Иван Елагин принадлежит ко 2-му поколению русской эмиграции и является самым талантливым выразителем настроений ее лучшей части. Мы встречались с ним несколько раз. Я никогда не устраивал ему допроса, как он попал заграницу: знаю только что во время войны и остался после. Знаю, что пережил бедность, скитания прежде, чем стал профессором русской литературы в Питсбурге. Знаю так же, что в разговорах с ним я видел огромное любопытство ко всему тому, что происходит сейчас в русской литературе и никогда не видел в нем какой-либо злобы, и хотя по природе своей он человек жизнерадостный, я ловил в его смеющихся карих глазах траурные отсветы трагедии. 

Я ознакомился со всеми его книгами. Одни из первых его стихов, публиковавшиеся в западногерманских эмигрантских изданиях, были литературно слабыми, политическими фельетонами на уровне худших наших фельетонов в «Крокодиле», только по смыслу наоборот. Видимо, чувство одиночества прибило его к ложному берегу злобы, антисоветской пропаганды. Но истинный поэт всегда кожей чувствует неправду берега злобы. Берег злобы — это конец, для поэта, и злоба еще никогда не порождала великих произведений искусства, матерь которых любовь. Поэт победил в Елагине политического фельетониста, которым бы его хотели видеть те, кто своей профессией сделал идеологические галантерейные лавчонки на береге злобы.

Елагин узнал глубоко западный мир, и реалист по натуре нашел в себе силу осудить худшие его стороны, и понять лучшие стороны покинутого им мира. Более того — его стихи последних лет интересны тем, что он непрерывно ищет точки взаимосвязи между проблемами человечества в целом, уже не деля его с фельетонной поверхностностью на две части. В его некоторых стихах есть редкое свойство этого понимания, что делает его поэтом одновременно интересным и для американца, и для советского русского. Он, пожалуй, первый поэт такого типа за всю историю русской эмиграции — и первой и второй. Его стихи глубоко русские по психологии, по поэтической структуре, и в то же время интернациональны, не всегда, может быть, в осуществлении, но всегда в устремлении. В этом — одно из его преодолений трагедии эмиграции. Другое его преодоление трагедии — это в том, что его язык более живой, более современный, чем у многих его эмигрантских коллег, хотя иногда и страдает оторванностью от родной стихии. Однако его выручает важнейшее качество стиха — искренность. Елагин пробует себя в разнообразных жанрах — в интимной лирике, в иронических заметках, в притчах, в резко обличительной обоюдоострой сатире, но искренность всюду сопутствует ему. И поэзия, освобожденная от балласта политической однобокости, приобретает крылья, взлетает. 

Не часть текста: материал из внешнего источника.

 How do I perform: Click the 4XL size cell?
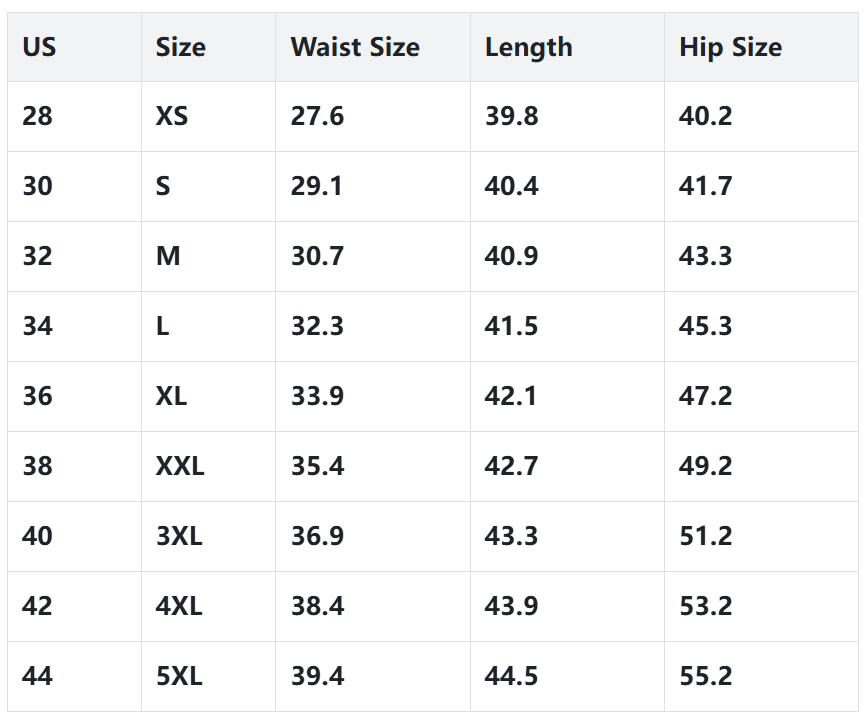[179, 607]
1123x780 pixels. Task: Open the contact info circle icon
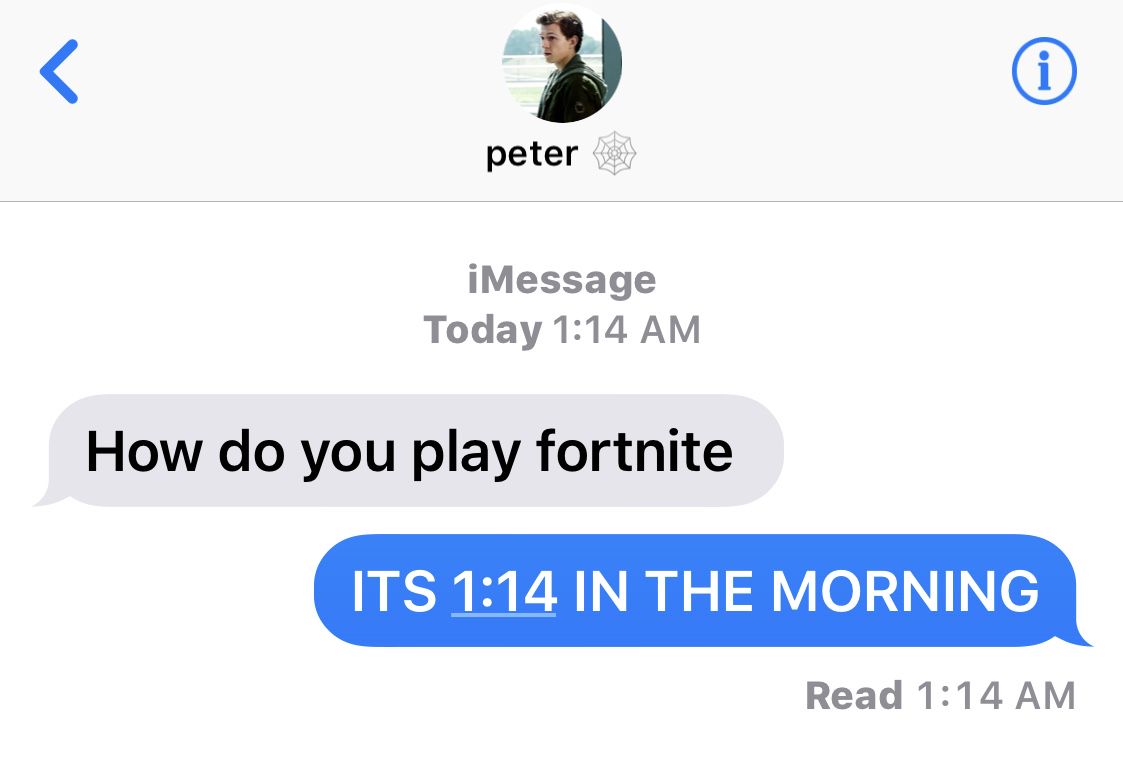pyautogui.click(x=1044, y=71)
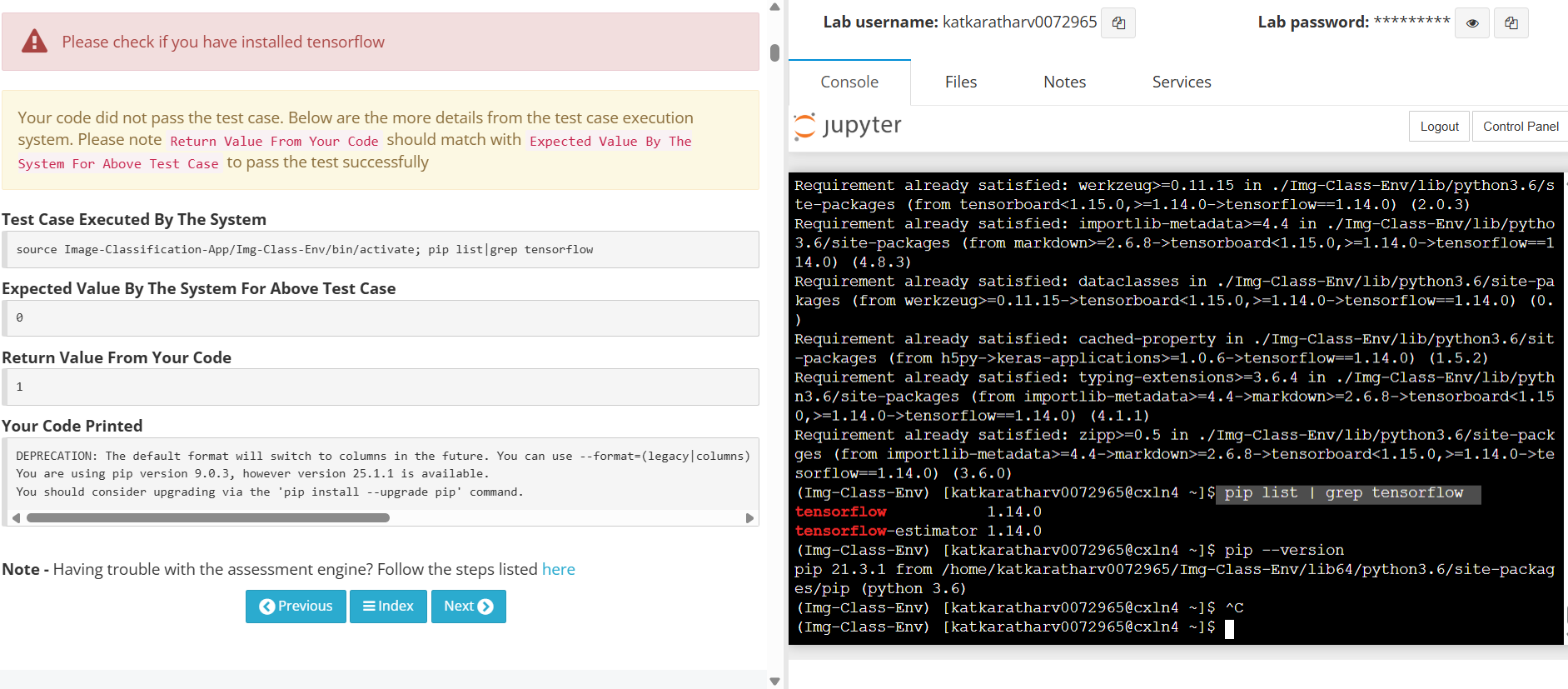The height and width of the screenshot is (689, 1568).
Task: Click the red warning triangle icon
Action: click(x=34, y=42)
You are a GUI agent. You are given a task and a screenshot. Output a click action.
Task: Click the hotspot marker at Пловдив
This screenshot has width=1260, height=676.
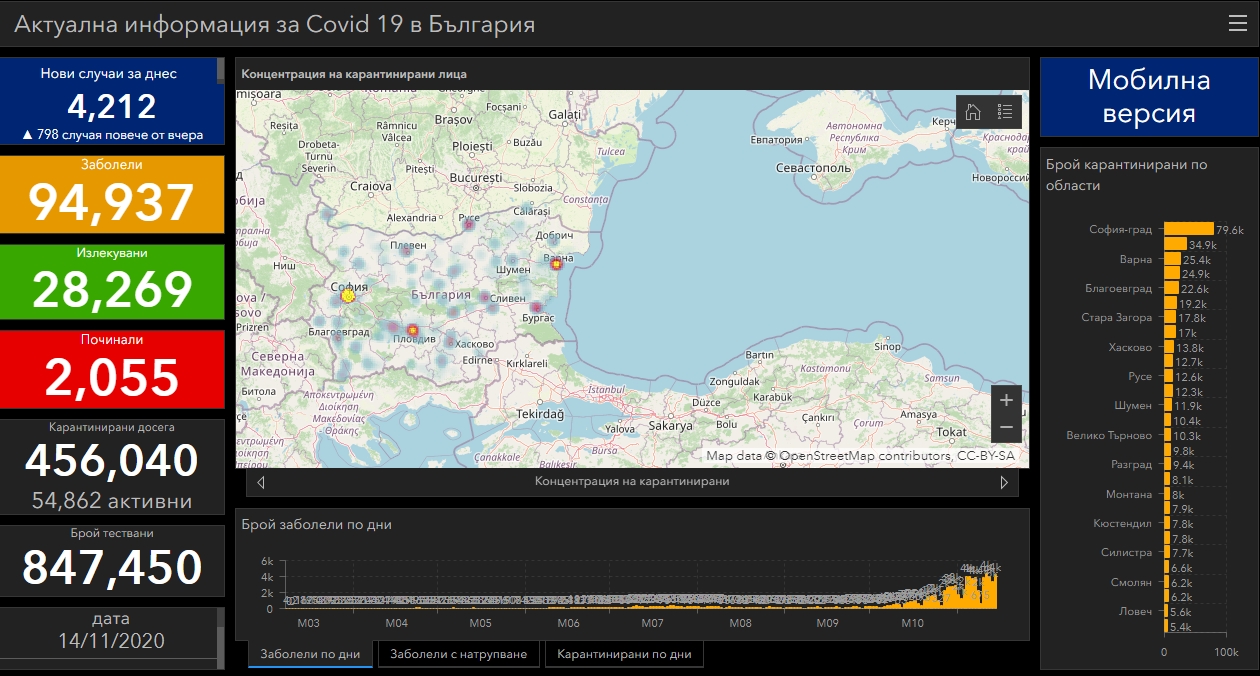click(411, 330)
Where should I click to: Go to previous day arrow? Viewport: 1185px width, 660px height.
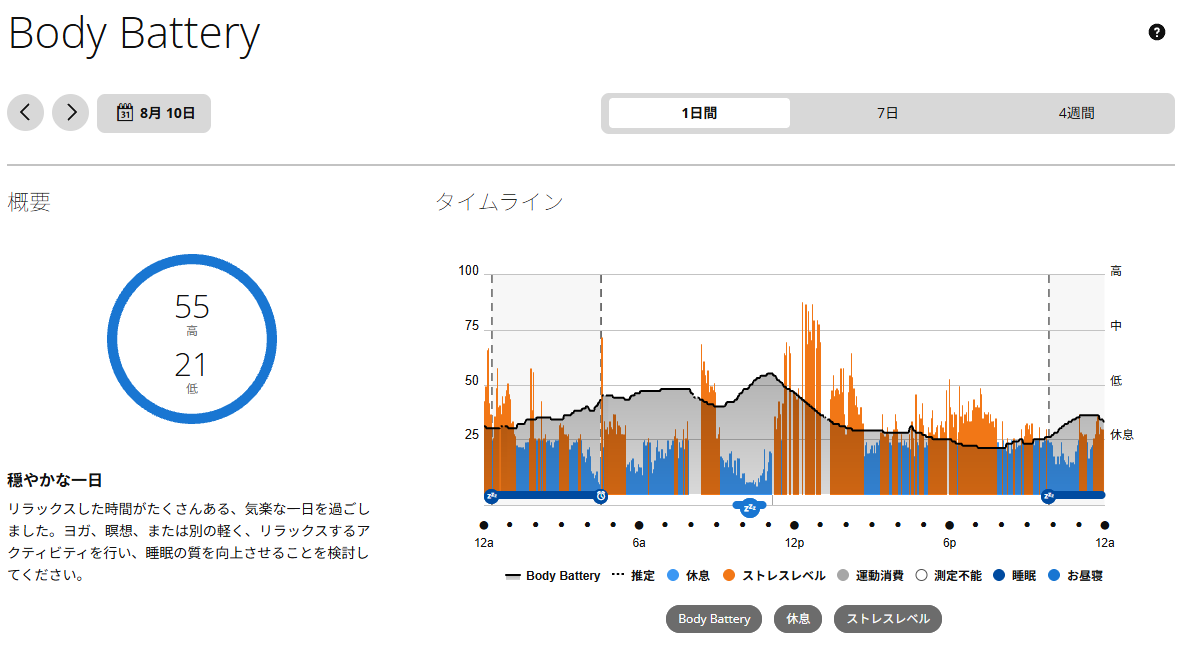coord(26,113)
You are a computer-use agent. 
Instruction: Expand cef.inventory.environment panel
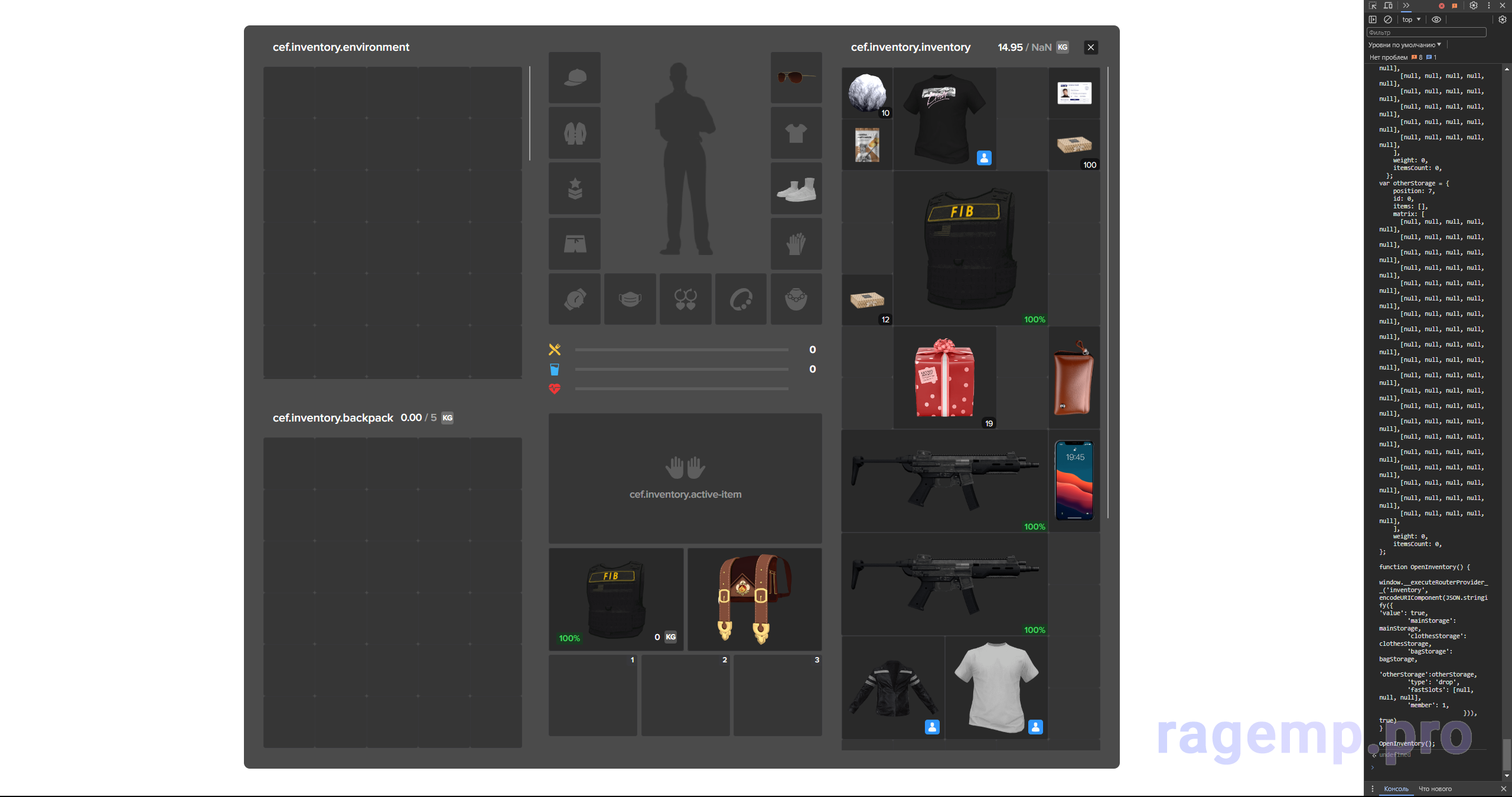click(340, 46)
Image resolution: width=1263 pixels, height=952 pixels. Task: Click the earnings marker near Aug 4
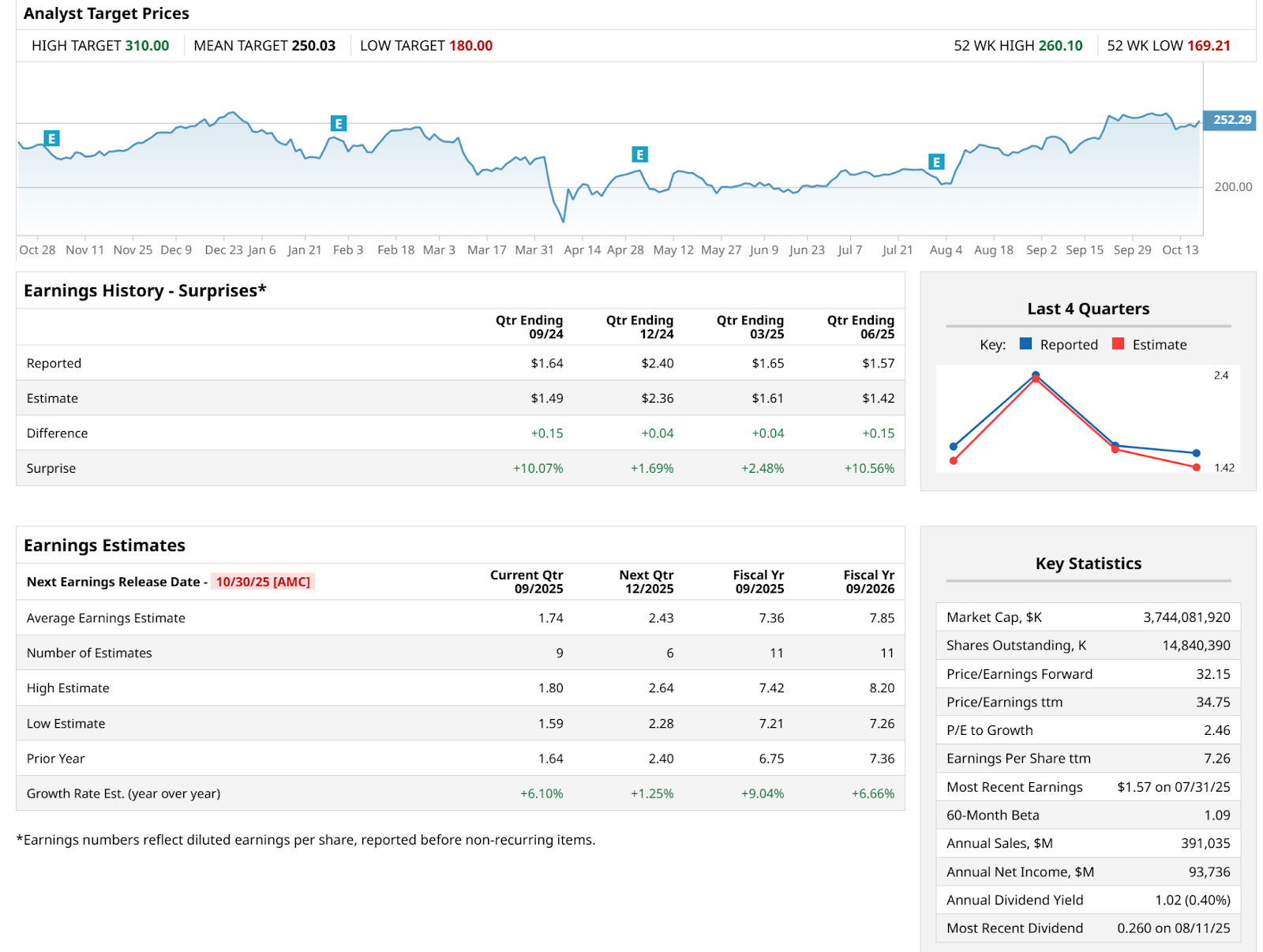tap(936, 162)
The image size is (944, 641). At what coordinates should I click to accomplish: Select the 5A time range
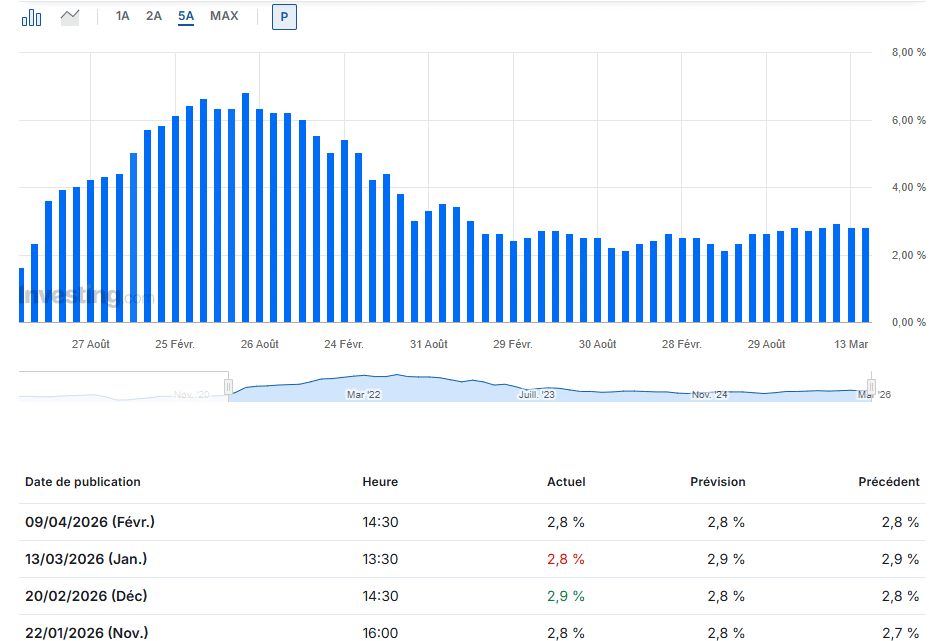186,16
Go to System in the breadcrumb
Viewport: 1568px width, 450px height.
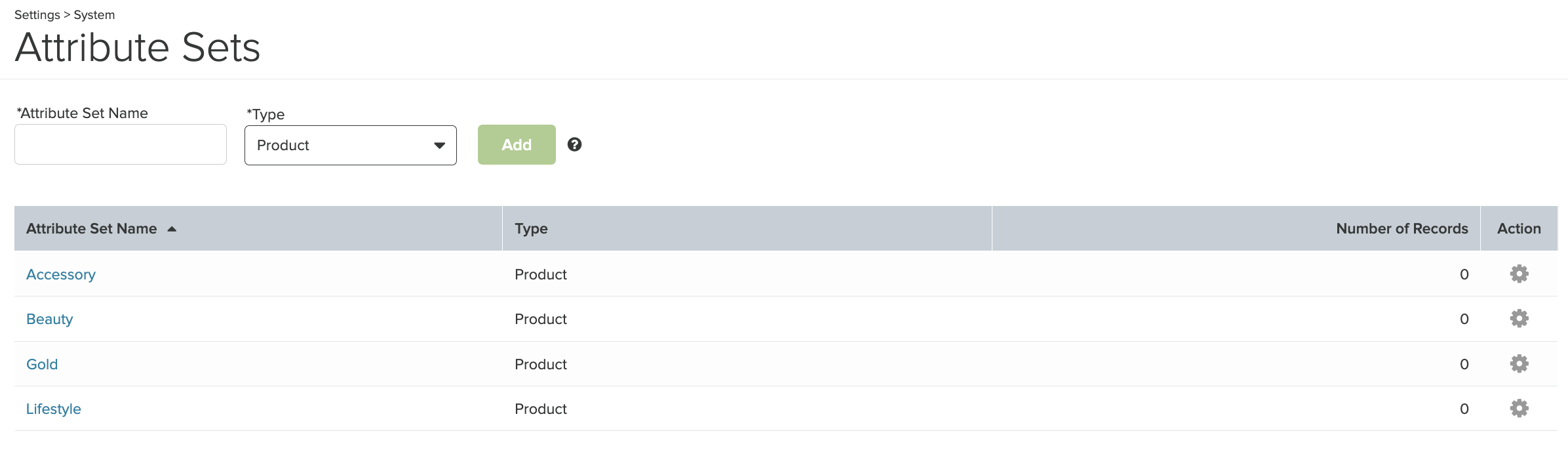tap(94, 14)
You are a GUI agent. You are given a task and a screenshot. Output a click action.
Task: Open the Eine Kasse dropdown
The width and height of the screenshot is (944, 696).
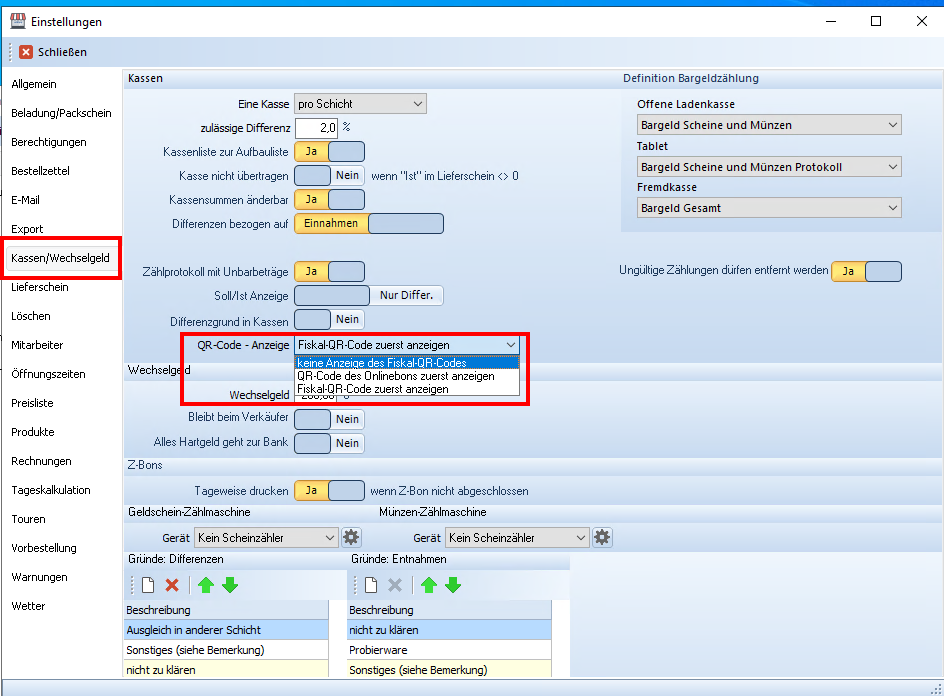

Я думаю, что американскому читателю будет интересна книга Елагина по двум причинам. 

1) Елагин это один из лучших американских поэтов, живущих в США. Если бы эти стихи были написаны по-английски, он был бы известен не менее чем Роберт Лоуэлл. 

2) Елагин русский, живущий в США. О трагедии этого поколения мало что известно американскому читателю, и стихи Елагина помогут глубже понять эту трагедию и оценить попытки ее преодоления [7].

 

В архиве «Нового журнала», среди переписки Елагина с Гулем, сохранился категорически отрицательный ответ на это предисловие–предложение:

Дорогой Альберт Тодд!

После телефонного разговора с Вами я внимательно прочел рукопись. С этим предложением я не могу позволить издать мои стихи. Более того, никакие сокращения ничего в нем не изменят; да, я уверен, что Женя и не пошел бы на сокращения. Дело не в отдельных словах и выражениях, а, в сути, в определенной идейной установке.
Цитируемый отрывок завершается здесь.